Je pense que ces vidéos sont une manière de se réapproprier la réalité. Les nouvelles étaient mauvaises, angoissantes. L’humour a été un moyen d’introduire de la distanciation. L’invention est un court-circuit ! Dans cette situation angoissante face à ce déferlement d’informations de toute nature et souvent contradictoires, la création de petites scénettes plus ou moins drôles ou intelligentes ont été un moyen de se réapproprier la réalité en disant, « on ne fait pas que subir. On est aussi acteur ».

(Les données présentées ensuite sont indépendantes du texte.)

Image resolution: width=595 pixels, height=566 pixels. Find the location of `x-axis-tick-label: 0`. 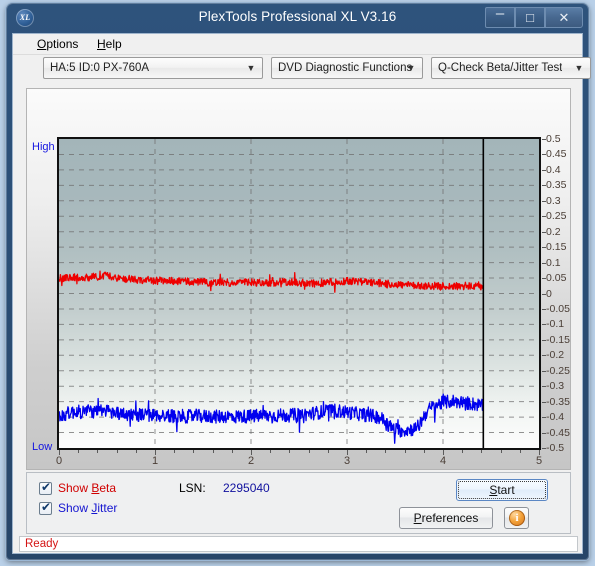

x-axis-tick-label: 0 is located at coordinates (59, 461).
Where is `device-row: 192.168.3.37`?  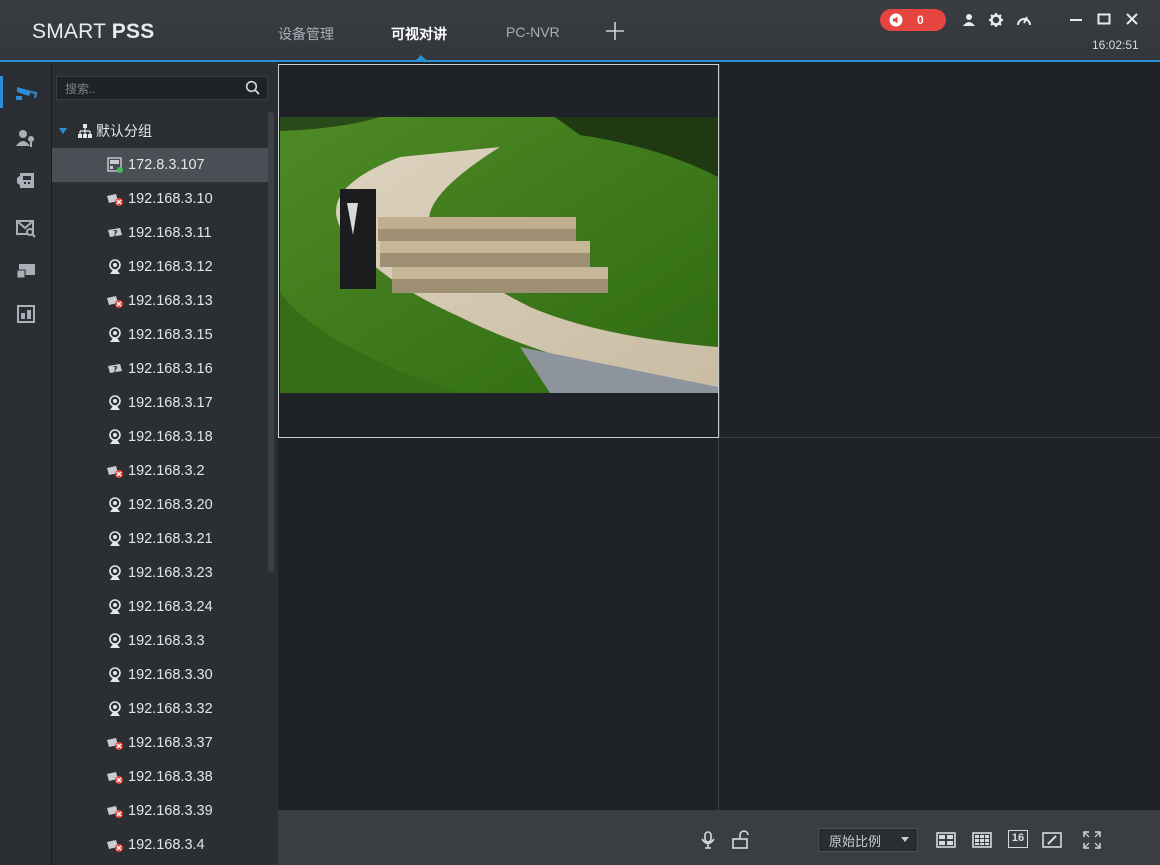 device-row: 192.168.3.37 is located at coordinates (160, 743).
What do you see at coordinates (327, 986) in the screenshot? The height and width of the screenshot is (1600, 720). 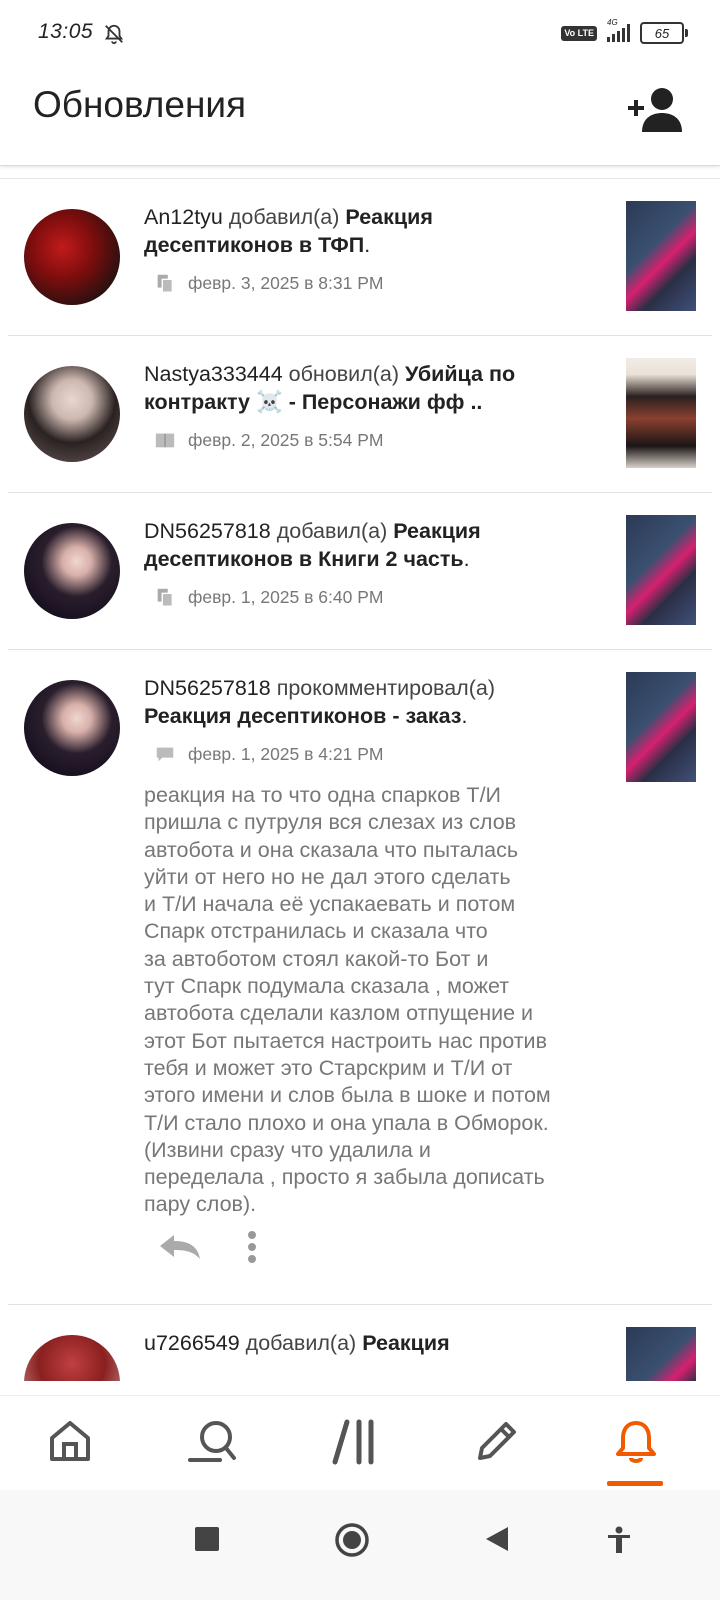 I see `comment-line: тут Спарк подумала сказала , может` at bounding box center [327, 986].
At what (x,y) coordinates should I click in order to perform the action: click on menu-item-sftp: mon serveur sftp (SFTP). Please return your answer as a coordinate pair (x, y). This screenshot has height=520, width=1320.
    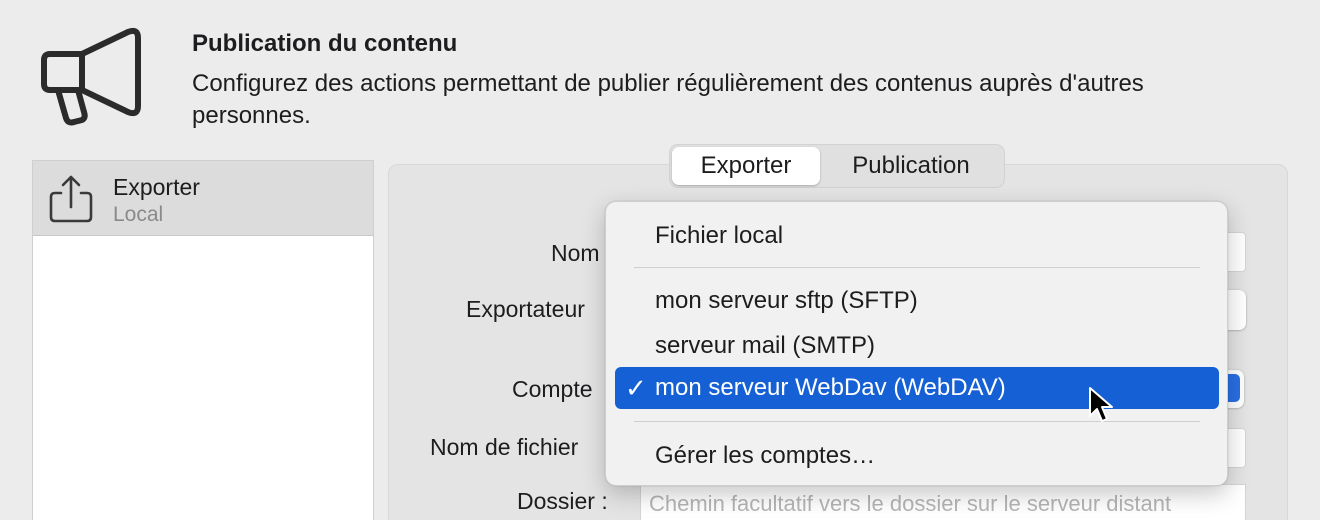
    Looking at the image, I should click on (917, 301).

►Les vidéos ont elles été un moyen de se montrer d’être vu, et de poursuivre des relations sociales inexistantes en raison du confinement ?
En effet ! Premièrement, cela signifie, j’existe. Deuxièmement, cela signifie également comme je l’ai dit précédemment que l’on peut faire autre chose que subir et le virus et les informations. Même enfermés, nous avons la capacité d’inventer, de créer, de « se décaler » et engendrer d’autres relations sociales. C’est un échappatoire.
L’humour comme rempart au désespoir ?
Oui, l’humour est l'un des remparts au désespoir. Au-delà de la situation actuelle, dans les régimes totalitaires, je dis souvent qu’il faut étudier les formes d’humour. Quand il n’y a plus de libertés publiques comme dans les dictatures, l’esprit critique se manifeste par l’humour. C’est très important de prendre en compte les mille formes de résistance et de créativité qui s’expriment.